§ **EXERCISE DESCRIPTION**:
In the entries that follow, count each line containing "computer" and state the total, nothing more.
═════ DATA FOR ANALYSIS ═════
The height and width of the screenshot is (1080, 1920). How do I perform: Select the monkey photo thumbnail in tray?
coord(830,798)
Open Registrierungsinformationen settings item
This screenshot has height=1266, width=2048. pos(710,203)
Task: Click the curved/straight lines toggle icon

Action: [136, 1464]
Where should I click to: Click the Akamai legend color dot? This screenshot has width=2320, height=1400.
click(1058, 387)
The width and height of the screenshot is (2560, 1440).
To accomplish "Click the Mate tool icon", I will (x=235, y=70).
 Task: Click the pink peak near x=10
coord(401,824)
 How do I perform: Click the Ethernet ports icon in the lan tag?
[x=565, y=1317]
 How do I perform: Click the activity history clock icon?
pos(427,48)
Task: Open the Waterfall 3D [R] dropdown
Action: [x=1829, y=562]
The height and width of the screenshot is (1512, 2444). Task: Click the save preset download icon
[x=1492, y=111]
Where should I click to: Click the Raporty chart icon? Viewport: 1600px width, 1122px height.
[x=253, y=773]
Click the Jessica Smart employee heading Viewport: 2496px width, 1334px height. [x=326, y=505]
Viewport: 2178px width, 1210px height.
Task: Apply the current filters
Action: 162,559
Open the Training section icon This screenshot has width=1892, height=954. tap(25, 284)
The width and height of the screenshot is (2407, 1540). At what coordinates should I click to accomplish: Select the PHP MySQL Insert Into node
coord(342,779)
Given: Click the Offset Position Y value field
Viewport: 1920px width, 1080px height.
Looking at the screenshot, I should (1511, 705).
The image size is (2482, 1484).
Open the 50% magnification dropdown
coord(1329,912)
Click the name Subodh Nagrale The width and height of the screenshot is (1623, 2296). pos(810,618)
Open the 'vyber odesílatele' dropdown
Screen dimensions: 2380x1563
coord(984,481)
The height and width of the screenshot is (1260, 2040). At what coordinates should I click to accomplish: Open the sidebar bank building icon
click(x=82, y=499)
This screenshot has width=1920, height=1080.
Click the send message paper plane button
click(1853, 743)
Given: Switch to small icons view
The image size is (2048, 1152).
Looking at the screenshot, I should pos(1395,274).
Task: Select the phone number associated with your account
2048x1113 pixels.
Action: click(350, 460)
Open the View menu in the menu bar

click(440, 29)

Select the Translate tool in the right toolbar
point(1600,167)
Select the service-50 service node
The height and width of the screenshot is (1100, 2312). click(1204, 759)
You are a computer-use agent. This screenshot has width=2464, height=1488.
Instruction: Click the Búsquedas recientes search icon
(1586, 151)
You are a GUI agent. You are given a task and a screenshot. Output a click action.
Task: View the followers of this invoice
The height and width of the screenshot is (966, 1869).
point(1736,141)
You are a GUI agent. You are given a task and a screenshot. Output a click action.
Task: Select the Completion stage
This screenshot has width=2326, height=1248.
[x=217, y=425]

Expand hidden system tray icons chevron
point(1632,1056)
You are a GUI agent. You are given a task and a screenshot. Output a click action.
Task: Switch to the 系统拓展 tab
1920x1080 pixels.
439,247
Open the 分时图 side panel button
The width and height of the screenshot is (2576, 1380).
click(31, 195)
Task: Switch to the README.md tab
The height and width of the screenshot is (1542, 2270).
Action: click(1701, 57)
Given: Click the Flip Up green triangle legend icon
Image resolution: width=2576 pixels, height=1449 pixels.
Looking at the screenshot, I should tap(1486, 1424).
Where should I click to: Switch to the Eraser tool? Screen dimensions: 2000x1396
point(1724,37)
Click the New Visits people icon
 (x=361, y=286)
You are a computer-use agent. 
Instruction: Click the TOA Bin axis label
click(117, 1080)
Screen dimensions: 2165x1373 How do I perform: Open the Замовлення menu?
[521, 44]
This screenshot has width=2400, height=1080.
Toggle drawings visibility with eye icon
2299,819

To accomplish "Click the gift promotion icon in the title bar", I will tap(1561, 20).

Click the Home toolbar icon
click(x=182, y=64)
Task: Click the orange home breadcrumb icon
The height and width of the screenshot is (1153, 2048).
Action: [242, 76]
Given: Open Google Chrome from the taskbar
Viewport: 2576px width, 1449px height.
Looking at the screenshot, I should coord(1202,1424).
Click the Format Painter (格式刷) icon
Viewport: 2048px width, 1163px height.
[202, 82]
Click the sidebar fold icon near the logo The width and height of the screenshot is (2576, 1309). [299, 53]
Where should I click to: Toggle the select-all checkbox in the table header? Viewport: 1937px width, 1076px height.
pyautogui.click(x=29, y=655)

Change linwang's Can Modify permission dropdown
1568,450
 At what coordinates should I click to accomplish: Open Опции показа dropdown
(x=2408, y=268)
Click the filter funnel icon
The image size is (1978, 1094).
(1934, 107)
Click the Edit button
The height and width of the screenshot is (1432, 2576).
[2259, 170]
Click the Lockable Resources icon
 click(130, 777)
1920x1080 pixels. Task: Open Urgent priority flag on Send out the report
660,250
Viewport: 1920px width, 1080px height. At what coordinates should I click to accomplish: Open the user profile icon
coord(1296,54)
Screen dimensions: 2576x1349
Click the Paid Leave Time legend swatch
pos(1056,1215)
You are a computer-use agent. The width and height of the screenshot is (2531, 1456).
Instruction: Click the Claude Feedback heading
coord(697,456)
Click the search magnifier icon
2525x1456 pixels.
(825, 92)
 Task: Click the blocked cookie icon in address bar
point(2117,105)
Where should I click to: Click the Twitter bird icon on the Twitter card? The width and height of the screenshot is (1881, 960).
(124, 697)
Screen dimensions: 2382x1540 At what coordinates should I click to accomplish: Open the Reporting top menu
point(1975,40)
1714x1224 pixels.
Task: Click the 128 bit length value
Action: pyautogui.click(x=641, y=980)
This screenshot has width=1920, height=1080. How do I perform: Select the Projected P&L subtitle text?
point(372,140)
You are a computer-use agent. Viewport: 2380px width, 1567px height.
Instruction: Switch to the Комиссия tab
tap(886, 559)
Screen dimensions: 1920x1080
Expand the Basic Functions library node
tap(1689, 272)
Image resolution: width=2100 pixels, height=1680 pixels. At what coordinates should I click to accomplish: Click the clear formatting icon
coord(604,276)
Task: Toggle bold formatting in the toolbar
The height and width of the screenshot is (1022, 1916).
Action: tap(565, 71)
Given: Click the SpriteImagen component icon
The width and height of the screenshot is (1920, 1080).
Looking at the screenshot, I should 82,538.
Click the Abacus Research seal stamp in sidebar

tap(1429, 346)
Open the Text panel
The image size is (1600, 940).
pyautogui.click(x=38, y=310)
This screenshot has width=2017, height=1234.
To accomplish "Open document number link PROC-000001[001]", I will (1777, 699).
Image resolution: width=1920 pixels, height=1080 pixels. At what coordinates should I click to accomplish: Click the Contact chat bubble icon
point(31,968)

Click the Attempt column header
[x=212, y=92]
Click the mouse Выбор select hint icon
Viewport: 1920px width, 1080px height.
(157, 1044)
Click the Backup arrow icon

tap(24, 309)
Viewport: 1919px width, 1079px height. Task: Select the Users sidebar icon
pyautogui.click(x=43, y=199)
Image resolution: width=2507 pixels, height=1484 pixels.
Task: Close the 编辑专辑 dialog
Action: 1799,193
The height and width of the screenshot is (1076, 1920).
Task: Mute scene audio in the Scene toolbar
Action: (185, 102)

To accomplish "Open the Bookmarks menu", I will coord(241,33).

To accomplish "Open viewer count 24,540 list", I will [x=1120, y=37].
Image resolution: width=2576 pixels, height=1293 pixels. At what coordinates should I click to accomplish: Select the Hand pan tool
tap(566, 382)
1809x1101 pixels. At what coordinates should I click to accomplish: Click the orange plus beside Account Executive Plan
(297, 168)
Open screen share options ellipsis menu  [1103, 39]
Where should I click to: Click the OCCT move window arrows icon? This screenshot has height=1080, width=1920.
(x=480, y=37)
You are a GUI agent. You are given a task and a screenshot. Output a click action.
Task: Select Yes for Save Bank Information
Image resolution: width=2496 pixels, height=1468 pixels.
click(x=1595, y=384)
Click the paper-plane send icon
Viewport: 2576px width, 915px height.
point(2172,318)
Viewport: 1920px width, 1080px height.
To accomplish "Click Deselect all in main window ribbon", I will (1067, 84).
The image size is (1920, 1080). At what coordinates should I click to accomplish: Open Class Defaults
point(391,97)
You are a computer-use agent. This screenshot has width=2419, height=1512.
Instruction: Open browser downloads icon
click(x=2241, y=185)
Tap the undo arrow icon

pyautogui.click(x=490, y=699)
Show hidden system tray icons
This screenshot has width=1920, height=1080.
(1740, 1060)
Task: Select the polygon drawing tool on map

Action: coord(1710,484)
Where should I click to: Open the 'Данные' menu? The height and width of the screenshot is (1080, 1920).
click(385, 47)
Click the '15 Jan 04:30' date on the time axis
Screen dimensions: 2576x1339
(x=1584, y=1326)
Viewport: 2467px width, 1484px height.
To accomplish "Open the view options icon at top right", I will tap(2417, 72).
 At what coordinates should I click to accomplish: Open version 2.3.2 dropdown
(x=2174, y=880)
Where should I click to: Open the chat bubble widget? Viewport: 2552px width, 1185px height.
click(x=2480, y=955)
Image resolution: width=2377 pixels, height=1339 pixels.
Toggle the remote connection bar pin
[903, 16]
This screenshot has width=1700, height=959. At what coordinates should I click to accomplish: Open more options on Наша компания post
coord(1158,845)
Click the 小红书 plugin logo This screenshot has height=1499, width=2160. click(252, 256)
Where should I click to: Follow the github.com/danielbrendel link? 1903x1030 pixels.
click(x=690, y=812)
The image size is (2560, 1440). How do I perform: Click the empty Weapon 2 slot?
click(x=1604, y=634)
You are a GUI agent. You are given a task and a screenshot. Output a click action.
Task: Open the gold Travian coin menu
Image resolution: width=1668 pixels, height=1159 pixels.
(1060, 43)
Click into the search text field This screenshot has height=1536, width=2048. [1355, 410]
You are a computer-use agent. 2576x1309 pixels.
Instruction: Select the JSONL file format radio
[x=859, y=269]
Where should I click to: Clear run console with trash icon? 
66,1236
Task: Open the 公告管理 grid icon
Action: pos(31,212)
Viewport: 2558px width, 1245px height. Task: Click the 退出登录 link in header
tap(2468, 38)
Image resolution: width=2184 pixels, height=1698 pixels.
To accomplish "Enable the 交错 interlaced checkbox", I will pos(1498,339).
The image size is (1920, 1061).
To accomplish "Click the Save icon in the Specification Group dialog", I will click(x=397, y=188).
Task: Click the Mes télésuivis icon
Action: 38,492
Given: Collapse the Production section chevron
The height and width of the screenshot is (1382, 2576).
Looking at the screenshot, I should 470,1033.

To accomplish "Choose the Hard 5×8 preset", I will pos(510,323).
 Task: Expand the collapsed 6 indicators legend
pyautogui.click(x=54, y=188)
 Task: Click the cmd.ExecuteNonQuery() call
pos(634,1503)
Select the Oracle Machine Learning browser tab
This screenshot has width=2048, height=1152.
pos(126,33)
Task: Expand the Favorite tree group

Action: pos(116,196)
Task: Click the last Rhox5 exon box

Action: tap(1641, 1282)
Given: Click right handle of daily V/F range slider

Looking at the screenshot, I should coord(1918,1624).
═════
§ **OUTPUT**:
6